Meaning: Only root and docker group can read/write the socket.

Decision: If group isn’t docker or the mode is unusual, check systemd unit overrides or distro packaging changes.

Wrong endpoint: Docker contexts, DOCKER_HOST, SSH, TLS

If Docker is running and permissions are fine, the next most likely culprit is that you’re connecting to the wrong place.
Contexts made multi-environment work sane. They also made it easy to quietly talk to a dead daemon because your shell remembered a choice.

Know the precedence rules

  • DOCKER_HOST overrides nearly everything.
  • DOCKER_CONTEXT selects a context (and overrides the “current” context).
  • The “current context” is what docker context use sets.
  • Docker Desktop often sets up a context like desktop-linux.

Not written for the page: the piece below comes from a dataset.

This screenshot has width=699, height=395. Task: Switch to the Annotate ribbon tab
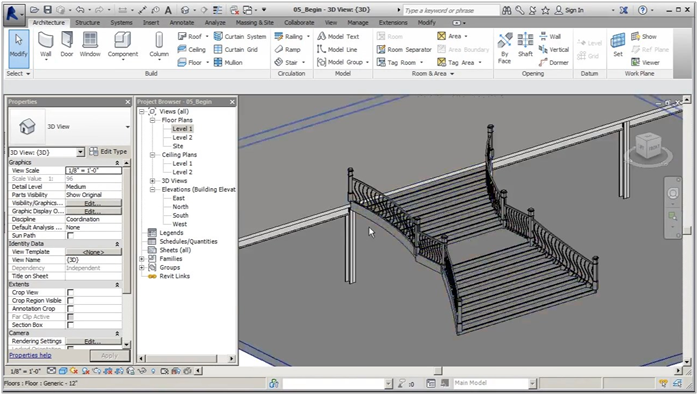(x=182, y=22)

Switch context explicitly and verify

cr0x@server:~$ docker context use default
default
cr0x@server:~$ docker context inspect --format '{{.Name}} -> {{.Endpoints.docker.Host}}' default
default -> unix:///var/run/docker.sock

Meaning: You’re back to the local socket.

Decision: Retry the Docker command. If it works now, you just fixed a human-memory bug, not a daemon bug.

Remote over SSH: diagnose the SSH leg first

cr0x@server:~$ docker --context prod ps
Cannot connect to the Docker daemon at ssh://deploy@prod-host. Is the docker daemon running?

cr0x@server:~$ ssh -o BatchMode=yes -o ConnectTimeout=5 deploy@prod-host 'systemctl is-active docker'
active

Meaning: Docker is active on remote, and SSH works. The remaining issue could be remote socket permissions or an SSH config mismatch.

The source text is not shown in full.